What is being asked —
Look through the records below for the line with "Open the dashboard grid icon in header". Return that line and each one after it up to and including the line with "Task: Close the HSBC panel", exactly.

[Collected data]
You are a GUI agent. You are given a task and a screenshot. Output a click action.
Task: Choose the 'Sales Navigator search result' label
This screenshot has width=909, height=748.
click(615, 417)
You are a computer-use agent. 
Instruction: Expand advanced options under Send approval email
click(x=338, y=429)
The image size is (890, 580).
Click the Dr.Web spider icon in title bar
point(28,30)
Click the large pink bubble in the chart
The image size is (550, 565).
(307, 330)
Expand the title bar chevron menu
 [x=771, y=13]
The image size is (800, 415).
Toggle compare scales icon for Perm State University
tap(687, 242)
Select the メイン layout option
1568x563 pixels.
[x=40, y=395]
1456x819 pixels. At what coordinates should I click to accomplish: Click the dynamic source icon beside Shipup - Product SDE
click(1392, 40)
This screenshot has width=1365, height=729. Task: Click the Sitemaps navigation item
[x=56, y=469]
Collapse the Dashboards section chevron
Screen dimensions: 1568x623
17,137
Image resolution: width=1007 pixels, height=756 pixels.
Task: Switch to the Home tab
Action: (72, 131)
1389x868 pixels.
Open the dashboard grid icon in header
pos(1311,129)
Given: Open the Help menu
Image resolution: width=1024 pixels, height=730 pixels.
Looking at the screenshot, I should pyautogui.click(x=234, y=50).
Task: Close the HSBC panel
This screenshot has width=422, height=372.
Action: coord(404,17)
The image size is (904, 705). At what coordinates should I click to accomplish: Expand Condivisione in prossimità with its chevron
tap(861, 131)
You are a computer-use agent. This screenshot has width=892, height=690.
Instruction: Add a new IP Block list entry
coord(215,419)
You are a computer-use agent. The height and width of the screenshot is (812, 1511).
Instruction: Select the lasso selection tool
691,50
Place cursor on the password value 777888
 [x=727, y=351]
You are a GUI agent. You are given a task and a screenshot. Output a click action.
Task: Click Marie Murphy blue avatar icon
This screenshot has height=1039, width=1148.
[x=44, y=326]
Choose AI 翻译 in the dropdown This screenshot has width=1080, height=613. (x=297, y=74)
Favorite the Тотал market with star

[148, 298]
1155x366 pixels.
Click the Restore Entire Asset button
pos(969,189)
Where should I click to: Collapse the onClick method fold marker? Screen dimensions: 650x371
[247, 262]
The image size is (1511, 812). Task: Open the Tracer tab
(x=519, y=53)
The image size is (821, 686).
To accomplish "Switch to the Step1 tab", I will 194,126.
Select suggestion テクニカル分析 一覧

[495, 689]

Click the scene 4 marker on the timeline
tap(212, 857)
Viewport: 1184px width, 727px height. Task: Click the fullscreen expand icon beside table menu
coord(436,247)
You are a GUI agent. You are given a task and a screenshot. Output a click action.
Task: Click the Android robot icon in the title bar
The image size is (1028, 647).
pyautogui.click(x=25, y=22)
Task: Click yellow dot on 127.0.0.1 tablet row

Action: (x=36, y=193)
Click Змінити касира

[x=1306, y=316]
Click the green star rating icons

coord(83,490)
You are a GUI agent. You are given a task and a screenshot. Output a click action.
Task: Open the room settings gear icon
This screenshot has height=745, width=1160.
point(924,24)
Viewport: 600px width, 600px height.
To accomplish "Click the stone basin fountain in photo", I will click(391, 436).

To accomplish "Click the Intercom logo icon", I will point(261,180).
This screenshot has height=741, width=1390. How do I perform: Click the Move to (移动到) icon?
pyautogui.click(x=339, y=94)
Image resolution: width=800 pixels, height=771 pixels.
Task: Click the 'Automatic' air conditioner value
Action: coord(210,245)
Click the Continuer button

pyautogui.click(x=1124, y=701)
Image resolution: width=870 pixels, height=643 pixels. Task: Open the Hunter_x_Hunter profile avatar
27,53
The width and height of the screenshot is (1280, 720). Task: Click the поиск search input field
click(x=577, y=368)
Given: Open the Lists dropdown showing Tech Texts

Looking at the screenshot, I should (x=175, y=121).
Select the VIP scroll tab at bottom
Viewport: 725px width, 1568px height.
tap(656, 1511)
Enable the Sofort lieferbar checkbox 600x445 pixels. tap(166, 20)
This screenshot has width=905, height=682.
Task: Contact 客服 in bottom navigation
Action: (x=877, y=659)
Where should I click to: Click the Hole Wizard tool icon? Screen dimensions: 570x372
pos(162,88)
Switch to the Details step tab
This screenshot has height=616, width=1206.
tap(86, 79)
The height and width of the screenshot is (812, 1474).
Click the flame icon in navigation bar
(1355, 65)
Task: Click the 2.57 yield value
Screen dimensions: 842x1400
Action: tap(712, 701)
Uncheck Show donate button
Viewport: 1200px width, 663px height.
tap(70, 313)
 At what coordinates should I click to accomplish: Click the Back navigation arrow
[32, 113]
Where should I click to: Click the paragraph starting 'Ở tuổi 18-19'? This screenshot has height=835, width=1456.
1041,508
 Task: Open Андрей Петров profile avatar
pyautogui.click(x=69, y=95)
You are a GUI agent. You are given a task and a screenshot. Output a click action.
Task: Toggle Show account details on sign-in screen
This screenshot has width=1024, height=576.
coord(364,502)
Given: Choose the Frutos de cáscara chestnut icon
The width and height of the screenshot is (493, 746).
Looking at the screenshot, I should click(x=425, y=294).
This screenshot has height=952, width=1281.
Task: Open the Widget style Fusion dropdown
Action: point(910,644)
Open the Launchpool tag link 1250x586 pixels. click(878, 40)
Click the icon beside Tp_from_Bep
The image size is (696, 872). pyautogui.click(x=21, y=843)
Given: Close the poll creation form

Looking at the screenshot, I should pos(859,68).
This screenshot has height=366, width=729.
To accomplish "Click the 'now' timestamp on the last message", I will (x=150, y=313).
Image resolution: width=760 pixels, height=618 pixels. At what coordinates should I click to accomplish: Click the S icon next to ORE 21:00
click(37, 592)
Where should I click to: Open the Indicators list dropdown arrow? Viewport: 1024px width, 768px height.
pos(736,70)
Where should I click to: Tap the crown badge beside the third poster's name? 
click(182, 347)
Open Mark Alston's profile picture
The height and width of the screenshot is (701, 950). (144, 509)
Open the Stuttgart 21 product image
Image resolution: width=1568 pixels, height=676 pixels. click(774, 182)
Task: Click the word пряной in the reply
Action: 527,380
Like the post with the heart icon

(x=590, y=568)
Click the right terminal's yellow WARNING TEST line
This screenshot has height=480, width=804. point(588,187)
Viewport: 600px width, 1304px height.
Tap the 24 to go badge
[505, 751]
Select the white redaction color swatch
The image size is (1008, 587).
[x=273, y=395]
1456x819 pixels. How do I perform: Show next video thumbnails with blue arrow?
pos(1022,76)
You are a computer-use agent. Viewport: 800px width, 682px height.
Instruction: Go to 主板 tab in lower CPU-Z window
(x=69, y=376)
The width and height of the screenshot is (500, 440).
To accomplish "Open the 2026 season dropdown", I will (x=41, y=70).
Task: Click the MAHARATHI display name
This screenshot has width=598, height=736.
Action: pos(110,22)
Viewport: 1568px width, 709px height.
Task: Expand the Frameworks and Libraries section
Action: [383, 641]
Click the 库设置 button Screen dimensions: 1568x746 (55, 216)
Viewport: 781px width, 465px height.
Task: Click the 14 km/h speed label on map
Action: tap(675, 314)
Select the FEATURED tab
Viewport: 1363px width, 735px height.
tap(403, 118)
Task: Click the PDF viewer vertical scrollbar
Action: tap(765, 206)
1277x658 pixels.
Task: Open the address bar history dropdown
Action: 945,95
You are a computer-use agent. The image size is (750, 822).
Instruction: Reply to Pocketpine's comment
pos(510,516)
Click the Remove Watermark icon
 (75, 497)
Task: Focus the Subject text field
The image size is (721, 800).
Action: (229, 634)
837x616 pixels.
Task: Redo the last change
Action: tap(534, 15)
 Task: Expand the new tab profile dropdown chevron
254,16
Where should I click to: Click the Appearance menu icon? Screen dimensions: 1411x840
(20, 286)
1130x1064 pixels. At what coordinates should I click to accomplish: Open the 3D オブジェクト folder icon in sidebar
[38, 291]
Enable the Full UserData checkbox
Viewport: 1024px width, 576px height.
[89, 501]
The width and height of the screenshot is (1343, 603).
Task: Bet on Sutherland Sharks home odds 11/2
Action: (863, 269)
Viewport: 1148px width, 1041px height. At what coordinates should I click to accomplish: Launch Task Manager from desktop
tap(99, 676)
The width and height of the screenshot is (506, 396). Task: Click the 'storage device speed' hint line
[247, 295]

Solution —
Open the dashboard grid icon in header
pos(1311,129)
Given: Open the Help menu
Image resolution: width=1024 pixels, height=730 pixels.
Looking at the screenshot, I should pyautogui.click(x=234, y=50).
Task: Close the HSBC panel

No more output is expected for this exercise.